Extracted records:
########################################

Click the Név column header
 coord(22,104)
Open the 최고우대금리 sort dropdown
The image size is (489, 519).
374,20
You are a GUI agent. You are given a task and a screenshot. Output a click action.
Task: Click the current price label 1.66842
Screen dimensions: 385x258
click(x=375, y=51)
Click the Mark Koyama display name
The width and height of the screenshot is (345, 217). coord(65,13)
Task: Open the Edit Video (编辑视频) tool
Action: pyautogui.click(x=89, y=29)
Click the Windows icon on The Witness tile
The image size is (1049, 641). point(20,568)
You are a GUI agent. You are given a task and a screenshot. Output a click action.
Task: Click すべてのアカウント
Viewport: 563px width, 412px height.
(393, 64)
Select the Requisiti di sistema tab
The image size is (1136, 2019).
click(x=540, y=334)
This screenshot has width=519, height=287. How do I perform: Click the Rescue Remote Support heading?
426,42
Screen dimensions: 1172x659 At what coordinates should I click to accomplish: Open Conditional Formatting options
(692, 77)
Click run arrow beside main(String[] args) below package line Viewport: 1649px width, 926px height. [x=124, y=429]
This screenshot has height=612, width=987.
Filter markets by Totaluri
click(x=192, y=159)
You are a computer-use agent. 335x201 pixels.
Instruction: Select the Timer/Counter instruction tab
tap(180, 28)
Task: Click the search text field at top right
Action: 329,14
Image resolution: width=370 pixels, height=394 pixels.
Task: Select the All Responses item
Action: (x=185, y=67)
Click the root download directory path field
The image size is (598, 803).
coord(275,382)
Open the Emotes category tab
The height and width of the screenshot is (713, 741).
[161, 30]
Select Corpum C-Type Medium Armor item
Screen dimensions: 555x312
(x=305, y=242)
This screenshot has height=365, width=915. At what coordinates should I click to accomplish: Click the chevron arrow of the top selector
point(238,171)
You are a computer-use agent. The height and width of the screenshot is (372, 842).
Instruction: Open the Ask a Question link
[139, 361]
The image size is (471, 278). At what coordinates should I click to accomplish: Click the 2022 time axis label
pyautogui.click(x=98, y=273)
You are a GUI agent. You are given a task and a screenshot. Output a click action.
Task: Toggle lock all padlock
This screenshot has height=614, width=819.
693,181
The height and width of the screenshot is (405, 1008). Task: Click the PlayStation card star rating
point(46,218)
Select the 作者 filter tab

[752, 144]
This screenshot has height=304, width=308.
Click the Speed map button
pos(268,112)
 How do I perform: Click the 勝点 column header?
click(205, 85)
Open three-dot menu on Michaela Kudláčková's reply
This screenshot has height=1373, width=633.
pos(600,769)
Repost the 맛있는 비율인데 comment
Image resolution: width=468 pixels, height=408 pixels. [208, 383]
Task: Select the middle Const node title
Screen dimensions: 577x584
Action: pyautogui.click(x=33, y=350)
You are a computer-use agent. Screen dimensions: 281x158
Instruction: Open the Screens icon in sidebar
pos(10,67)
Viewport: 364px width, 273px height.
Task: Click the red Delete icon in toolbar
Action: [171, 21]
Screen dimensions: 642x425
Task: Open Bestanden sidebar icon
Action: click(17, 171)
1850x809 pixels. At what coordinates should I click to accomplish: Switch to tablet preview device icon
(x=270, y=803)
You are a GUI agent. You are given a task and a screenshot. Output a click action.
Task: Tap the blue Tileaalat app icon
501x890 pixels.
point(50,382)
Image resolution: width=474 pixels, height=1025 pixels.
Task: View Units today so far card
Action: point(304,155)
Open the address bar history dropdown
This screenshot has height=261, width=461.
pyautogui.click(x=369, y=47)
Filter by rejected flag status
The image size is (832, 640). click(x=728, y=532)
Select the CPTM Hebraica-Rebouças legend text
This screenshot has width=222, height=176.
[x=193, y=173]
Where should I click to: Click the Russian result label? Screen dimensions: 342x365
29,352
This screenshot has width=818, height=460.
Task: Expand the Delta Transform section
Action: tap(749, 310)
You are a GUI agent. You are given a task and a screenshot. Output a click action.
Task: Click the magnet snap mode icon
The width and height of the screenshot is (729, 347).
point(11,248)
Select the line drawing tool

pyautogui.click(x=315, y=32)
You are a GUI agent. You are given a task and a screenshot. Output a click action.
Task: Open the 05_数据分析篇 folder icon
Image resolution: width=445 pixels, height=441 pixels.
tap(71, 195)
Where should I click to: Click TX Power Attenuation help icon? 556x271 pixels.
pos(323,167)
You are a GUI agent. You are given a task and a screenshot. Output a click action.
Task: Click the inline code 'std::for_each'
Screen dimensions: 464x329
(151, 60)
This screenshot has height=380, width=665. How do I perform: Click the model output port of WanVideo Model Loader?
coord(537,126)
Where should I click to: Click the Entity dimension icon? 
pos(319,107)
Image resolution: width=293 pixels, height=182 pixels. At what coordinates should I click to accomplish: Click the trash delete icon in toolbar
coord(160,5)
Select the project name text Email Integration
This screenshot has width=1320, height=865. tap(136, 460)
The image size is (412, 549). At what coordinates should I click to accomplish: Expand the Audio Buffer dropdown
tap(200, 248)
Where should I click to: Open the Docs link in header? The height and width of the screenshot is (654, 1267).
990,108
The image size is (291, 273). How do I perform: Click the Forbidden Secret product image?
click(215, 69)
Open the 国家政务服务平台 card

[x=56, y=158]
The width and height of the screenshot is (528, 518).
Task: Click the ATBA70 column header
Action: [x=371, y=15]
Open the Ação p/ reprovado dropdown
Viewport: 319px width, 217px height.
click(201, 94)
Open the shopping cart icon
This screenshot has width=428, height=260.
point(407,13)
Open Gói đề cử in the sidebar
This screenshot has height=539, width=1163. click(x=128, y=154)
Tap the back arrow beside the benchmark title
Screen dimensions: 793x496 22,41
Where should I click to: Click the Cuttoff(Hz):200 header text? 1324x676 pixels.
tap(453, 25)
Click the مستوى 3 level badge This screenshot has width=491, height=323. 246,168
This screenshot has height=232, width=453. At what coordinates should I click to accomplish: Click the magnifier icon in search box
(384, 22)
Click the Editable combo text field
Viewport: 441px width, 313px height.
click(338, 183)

########################################

Repeat every record above exactly as it appears.

Task solution:
Click the Név column header
 coord(22,104)
Open the 최고우대금리 sort dropdown
The image size is (489, 519).
374,20
You are a GUI agent. You are given a task and a screenshot. Output a click action.
Task: Click the current price label 1.66842
Screen dimensions: 385x258
click(x=375, y=51)
Click the Mark Koyama display name
The width and height of the screenshot is (345, 217). coord(65,13)
Task: Open the Edit Video (编辑视频) tool
Action: pyautogui.click(x=89, y=29)
Click the Windows icon on The Witness tile
The image size is (1049, 641). point(20,568)
You are a GUI agent. You are given a task and a screenshot. Output a click action.
Task: Click すべてのアカウント
Viewport: 563px width, 412px height.
(393, 64)
Select the Requisiti di sistema tab
The image size is (1136, 2019).
click(x=540, y=334)
This screenshot has width=519, height=287. How do I perform: Click the Rescue Remote Support heading?
426,42
Screen dimensions: 1172x659 At what coordinates should I click to accomplish: Open Conditional Formatting options
(692, 77)
Click run arrow beside main(String[] args) below package line Viewport: 1649px width, 926px height. [x=124, y=429]
This screenshot has height=612, width=987.
Filter markets by Totaluri
click(x=192, y=159)
You are a computer-use agent. 335x201 pixels.
Instruction: Select the Timer/Counter instruction tab
tap(180, 28)
Task: Click the search text field at top right
Action: 329,14
Image resolution: width=370 pixels, height=394 pixels.
Task: Select the All Responses item
Action: (x=185, y=67)
Click the root download directory path field
The image size is (598, 803).
coord(275,382)
Open the Emotes category tab
The height and width of the screenshot is (713, 741).
[161, 30]
Select Corpum C-Type Medium Armor item
Screen dimensions: 555x312
(x=305, y=242)
This screenshot has height=365, width=915. At what coordinates should I click to accomplish: Click the chevron arrow of the top selector
point(238,171)
You are a computer-use agent. The height and width of the screenshot is (372, 842).
Instruction: Open the Ask a Question link
[139, 361]
The image size is (471, 278). At what coordinates should I click to accomplish: Click the 2022 time axis label
pyautogui.click(x=98, y=273)
You are a GUI agent. You are given a task and a screenshot. Output a click action.
Task: Toggle lock all padlock
This screenshot has height=614, width=819.
693,181
The height and width of the screenshot is (405, 1008). Task: Click the PlayStation card star rating
point(46,218)
Select the 作者 filter tab

[752, 144]
This screenshot has height=304, width=308.
Click the Speed map button
pos(268,112)
 How do I perform: Click the 勝点 column header?
click(205, 85)
Open three-dot menu on Michaela Kudláčková's reply
This screenshot has height=1373, width=633.
pos(600,769)
Repost the 맛있는 비율인데 comment
Image resolution: width=468 pixels, height=408 pixels. [208, 383]
Task: Select the middle Const node title
Screen dimensions: 577x584
Action: pyautogui.click(x=33, y=350)
You are a computer-use agent. Screen dimensions: 281x158
Instruction: Open the Screens icon in sidebar
pos(10,67)
Viewport: 364px width, 273px height.
Task: Click the red Delete icon in toolbar
Action: [171, 21]
Screen dimensions: 642x425
Task: Open Bestanden sidebar icon
Action: click(17, 171)
1850x809 pixels. At what coordinates should I click to accomplish: Switch to tablet preview device icon
(x=270, y=803)
You are a GUI agent. You are given a task and a screenshot. Output a click action.
Task: Tap the blue Tileaalat app icon
501x890 pixels.
point(50,382)
Image resolution: width=474 pixels, height=1025 pixels.
Task: View Units today so far card
Action: point(304,155)
Open the address bar history dropdown
This screenshot has height=261, width=461.
pyautogui.click(x=369, y=47)
Filter by rejected flag status
The image size is (832, 640). click(x=728, y=532)
Select the CPTM Hebraica-Rebouças legend text
This screenshot has width=222, height=176.
[x=193, y=173]
Where should I click to: Click the Russian result label? Screen dimensions: 342x365
29,352
This screenshot has width=818, height=460.
Task: Expand the Delta Transform section
Action: tap(749, 310)
You are a GUI agent. You are given a task and a screenshot. Output a click action.
Task: Click the magnet snap mode icon
The width and height of the screenshot is (729, 347).
point(11,248)
Select the line drawing tool

pyautogui.click(x=315, y=32)
You are a GUI agent. You are given a task and a screenshot. Output a click action.
Task: Open the 05_数据分析篇 folder icon
Image resolution: width=445 pixels, height=441 pixels.
tap(71, 195)
Where should I click to: Click TX Power Attenuation help icon? 556x271 pixels.
pos(323,167)
You are a GUI agent. You are given a task and a screenshot. Output a click action.
Task: Click the inline code 'std::for_each'
Screen dimensions: 464x329
(151, 60)
This screenshot has height=380, width=665. How do I perform: Click the model output port of WanVideo Model Loader?
coord(537,126)
Where should I click to: Click the Entity dimension icon? 
pos(319,107)
Image resolution: width=293 pixels, height=182 pixels. At what coordinates should I click to accomplish: Click the trash delete icon in toolbar
coord(160,5)
Select the project name text Email Integration
This screenshot has width=1320, height=865. tap(136, 460)
The image size is (412, 549). At what coordinates should I click to accomplish: Expand the Audio Buffer dropdown
tap(200, 248)
Where should I click to: Open the Docs link in header? The height and width of the screenshot is (654, 1267).
990,108
The image size is (291, 273). How do I perform: Click the Forbidden Secret product image?
click(215, 69)
Open the 国家政务服务平台 card

[x=56, y=158]
The width and height of the screenshot is (528, 518).
Task: Click the ATBA70 column header
Action: [x=371, y=15]
Open the Ação p/ reprovado dropdown
Viewport: 319px width, 217px height.
click(201, 94)
Open the shopping cart icon
This screenshot has width=428, height=260.
point(407,13)
Open Gói đề cử in the sidebar
This screenshot has height=539, width=1163. click(x=128, y=154)
Tap the back arrow beside the benchmark title
Screen dimensions: 793x496 22,41
Where should I click to: Click the Cuttoff(Hz):200 header text? 1324x676 pixels.
tap(453, 25)
Click the مستوى 3 level badge This screenshot has width=491, height=323. 246,168
This screenshot has height=232, width=453. At what coordinates should I click to accomplish: Click the magnifier icon in search box
(384, 22)
Click the Editable combo text field
Viewport: 441px width, 313px height.
click(338, 183)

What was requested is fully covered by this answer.